A pochi giorni dalla nascita, Hater è ancora un social network per pochi pionieri, ma tutti già con le idee chiare. Tra gli argomenti più votati dagli utenti, al momento, svettano grandi classici come il traffico autostradale, le file a un qualsiasi sportello, il cibo spazzatura dei fast food o Justin Bieber. Non mancano spunti più legati alla cultura digitale, come i teenager che pubblicano autoscatti con la goffa espressione da “duckface” o il nascente Harlem Shake. Nel settore dello sport, invece, dominano i Los Angeles Lakers.

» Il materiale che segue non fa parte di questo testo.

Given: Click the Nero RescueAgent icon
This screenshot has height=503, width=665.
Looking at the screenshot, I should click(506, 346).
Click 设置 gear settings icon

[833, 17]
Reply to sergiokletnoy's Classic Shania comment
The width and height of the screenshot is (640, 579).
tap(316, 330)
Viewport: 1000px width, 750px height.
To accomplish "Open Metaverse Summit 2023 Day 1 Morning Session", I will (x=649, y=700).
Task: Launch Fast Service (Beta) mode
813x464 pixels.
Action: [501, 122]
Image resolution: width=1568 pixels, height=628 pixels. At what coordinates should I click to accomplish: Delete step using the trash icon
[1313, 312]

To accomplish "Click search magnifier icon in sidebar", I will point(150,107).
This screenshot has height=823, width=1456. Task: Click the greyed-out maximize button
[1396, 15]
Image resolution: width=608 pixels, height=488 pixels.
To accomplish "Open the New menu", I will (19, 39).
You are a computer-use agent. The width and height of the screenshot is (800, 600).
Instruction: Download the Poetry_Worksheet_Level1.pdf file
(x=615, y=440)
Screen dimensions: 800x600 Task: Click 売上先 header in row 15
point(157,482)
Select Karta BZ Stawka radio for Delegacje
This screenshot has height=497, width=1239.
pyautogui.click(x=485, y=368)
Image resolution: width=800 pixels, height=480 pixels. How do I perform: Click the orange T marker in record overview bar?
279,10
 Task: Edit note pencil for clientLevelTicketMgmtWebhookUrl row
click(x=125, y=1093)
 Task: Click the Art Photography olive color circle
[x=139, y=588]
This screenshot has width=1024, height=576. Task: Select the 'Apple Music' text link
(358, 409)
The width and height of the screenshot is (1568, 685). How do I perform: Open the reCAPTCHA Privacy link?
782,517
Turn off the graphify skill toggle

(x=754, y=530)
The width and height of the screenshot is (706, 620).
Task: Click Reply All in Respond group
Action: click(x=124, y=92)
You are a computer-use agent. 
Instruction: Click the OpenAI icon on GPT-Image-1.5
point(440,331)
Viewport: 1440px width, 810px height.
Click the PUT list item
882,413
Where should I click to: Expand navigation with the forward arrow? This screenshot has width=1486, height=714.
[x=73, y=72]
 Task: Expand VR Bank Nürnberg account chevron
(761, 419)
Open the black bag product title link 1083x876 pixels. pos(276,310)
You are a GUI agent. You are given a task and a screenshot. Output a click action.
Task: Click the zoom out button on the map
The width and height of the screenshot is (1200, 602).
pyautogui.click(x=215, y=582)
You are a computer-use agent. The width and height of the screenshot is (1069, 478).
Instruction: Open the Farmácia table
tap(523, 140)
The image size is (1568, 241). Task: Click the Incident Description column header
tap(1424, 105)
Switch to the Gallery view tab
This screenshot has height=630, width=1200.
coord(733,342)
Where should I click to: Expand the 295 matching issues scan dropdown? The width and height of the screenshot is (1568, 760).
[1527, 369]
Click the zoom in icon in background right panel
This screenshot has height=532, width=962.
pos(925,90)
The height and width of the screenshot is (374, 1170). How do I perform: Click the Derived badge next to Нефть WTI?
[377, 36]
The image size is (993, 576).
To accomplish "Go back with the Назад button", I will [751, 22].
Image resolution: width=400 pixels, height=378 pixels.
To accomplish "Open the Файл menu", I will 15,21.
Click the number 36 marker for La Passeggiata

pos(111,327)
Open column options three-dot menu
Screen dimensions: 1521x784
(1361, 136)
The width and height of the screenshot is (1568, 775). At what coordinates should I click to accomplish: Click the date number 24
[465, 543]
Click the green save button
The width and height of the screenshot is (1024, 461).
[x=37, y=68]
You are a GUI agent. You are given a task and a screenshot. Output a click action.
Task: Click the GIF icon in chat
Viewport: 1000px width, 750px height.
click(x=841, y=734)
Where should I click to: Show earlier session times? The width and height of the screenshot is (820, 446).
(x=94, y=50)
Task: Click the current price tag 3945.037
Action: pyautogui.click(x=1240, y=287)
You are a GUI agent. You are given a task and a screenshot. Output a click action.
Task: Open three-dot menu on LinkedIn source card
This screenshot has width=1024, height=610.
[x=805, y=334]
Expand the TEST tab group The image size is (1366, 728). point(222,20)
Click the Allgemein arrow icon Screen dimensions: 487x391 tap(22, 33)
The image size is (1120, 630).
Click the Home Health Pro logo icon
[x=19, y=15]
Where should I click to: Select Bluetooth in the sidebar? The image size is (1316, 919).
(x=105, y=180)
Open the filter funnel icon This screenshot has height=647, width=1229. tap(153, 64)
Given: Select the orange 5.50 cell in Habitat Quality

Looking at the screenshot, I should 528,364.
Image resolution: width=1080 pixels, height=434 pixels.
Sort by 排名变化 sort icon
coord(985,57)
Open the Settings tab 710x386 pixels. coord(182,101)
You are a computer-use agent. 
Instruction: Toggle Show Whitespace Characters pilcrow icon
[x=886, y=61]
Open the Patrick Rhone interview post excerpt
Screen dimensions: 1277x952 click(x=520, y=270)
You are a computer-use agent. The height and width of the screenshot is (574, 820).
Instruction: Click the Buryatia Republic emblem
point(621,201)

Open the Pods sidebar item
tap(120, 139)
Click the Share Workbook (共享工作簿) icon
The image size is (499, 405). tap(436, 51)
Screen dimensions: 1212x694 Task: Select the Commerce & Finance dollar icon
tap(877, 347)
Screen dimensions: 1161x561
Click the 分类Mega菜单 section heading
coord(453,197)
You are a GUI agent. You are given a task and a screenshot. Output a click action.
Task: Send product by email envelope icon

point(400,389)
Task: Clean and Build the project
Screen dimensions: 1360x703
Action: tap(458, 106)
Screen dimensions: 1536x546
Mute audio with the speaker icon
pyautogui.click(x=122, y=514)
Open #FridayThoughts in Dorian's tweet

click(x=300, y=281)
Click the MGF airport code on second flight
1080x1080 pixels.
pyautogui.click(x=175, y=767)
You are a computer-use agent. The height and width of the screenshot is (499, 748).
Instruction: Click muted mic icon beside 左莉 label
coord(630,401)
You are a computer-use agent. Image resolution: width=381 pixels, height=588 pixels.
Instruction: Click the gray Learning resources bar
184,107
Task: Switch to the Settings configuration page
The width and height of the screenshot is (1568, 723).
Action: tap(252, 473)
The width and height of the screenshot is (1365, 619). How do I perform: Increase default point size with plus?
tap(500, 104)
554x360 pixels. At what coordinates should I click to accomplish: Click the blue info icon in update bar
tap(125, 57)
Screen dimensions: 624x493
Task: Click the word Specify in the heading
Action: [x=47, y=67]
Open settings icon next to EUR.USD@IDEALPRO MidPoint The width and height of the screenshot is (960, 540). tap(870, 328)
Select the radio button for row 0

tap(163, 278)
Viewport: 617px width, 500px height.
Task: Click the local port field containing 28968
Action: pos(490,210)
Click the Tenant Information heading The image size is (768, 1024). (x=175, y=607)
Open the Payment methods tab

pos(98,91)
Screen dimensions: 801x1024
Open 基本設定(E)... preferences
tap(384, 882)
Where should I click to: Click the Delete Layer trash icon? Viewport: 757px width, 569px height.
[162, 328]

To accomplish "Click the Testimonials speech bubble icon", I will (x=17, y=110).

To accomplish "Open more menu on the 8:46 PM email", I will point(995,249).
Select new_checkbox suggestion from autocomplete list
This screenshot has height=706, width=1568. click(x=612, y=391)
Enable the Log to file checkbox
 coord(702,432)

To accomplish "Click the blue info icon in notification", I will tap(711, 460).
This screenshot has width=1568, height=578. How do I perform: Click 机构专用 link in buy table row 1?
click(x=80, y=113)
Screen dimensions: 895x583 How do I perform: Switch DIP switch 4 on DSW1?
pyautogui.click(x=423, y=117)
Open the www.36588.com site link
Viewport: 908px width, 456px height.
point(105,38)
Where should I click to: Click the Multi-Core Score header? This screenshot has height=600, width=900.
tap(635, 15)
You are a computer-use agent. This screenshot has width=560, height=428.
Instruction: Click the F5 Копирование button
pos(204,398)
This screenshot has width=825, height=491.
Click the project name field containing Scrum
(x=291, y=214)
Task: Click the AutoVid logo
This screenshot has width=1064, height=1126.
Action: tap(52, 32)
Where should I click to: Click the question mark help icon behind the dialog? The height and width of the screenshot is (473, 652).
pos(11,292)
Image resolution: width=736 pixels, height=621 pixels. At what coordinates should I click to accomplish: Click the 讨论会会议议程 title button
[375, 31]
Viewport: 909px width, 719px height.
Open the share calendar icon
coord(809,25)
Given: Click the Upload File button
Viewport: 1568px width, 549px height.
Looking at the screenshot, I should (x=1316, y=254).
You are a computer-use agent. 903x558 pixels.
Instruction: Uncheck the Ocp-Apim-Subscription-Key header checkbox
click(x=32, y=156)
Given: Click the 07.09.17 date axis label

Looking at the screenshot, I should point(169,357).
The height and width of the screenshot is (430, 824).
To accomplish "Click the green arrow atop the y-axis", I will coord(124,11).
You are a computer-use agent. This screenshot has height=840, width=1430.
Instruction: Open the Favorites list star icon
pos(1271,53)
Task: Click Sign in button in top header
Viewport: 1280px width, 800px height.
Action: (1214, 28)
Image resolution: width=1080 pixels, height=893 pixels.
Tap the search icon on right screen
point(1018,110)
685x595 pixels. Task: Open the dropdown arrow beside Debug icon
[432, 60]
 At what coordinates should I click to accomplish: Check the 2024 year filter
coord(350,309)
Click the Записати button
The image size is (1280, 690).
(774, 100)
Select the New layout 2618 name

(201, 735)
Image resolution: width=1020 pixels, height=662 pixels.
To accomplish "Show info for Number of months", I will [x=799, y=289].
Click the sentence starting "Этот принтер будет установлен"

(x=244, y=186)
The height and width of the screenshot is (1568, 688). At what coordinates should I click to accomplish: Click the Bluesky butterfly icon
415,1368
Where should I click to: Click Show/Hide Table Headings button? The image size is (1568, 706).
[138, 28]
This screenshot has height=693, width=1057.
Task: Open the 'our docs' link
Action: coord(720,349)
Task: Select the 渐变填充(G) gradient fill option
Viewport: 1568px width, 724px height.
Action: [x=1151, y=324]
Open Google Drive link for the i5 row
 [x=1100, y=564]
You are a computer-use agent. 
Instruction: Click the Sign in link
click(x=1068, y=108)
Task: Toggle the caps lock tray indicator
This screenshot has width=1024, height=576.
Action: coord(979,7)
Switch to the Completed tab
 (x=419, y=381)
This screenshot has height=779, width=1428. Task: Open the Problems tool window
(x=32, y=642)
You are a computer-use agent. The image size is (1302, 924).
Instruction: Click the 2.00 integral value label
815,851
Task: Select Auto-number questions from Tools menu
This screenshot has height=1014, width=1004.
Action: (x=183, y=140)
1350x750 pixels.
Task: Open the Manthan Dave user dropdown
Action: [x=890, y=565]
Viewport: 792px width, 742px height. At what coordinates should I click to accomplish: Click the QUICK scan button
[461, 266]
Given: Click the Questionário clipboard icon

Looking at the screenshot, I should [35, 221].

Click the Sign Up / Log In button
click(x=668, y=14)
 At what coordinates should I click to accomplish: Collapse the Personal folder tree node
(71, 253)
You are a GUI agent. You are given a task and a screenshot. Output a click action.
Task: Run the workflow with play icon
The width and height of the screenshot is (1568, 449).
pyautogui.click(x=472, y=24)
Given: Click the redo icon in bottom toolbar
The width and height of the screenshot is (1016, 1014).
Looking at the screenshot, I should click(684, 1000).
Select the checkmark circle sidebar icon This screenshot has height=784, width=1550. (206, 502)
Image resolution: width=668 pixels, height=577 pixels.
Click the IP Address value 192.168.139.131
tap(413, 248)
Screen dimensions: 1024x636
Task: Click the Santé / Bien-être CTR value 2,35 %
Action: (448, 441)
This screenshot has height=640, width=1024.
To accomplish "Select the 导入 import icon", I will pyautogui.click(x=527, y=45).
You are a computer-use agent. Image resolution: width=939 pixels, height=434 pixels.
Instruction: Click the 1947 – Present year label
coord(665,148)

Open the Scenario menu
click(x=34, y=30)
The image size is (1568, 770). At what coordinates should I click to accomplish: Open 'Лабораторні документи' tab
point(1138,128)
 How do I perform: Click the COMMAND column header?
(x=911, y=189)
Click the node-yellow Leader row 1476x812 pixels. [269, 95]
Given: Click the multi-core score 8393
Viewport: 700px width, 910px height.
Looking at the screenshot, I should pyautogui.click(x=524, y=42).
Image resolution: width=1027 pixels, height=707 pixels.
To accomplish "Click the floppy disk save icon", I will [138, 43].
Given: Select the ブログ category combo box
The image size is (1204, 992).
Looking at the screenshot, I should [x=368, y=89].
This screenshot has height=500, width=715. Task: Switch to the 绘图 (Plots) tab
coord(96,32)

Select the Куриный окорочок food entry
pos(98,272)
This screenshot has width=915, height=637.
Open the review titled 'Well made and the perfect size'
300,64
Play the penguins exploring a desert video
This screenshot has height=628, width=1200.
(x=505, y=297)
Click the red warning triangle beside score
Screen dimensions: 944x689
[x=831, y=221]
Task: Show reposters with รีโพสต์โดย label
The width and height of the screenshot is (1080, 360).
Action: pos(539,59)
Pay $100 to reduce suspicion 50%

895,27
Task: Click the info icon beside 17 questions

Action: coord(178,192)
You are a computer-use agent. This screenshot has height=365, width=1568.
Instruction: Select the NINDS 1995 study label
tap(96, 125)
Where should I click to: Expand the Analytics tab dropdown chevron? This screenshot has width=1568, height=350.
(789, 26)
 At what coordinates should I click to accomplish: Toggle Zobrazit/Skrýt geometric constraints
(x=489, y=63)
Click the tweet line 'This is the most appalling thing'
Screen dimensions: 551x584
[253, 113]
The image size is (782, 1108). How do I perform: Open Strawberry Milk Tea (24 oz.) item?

L’app per iPhone, ancora alla versione 1.0, soffre di molti peccati di gioventù tecnologica, soprattutto in termini di design e stabilità, ma per il resto la sua struttura ricalca quella di Instagram. Dopo essersi iscritti è possibile seguire altri utenti e commentarne i contributi. Ma soprattutto, si può condividere il proprio odio riguardo un argomento con un tap sull’apposito “pollice verso”. Diversamente da Instagram, tuttavia, per postare il proprio “Hate” non è obbligatorio allegare un’immagine, è sufficiente un messaggio. Ovvero un “rant”, un’invettiva.

Jake Banks, ci tiene a precisarlo, non ha scelto di creare Hater solo per alimentare uno sterile odio digitale. Nelle prossime versioni del suo network, in realtà, progetta di inserire una funzione “Hate for Good”, che permetterà di generare consapevolezza intorno a un argomento detestabile, ma per cui è importante combattere. “È possibile odiare qualcosa al punto da volerlo cambiare – spiega lui – ovvero il totale opposto di ciò che accade quando “ti piace” qualcosa”. Infine, lo sviluppatore spiega anche il suo obiettivo a medio termine: trasformare Hater in una marca di abbigliamento, aprendo persino qualche negozio. Perché molte cose si odiano, al mondo, ma il denaro non rientra quasi mai tra queste.

E già si parla della ricerca affannosa a trovare le cose più odiose per raggiungere la vetta della popolarità… Preparate quindi i pollici versi!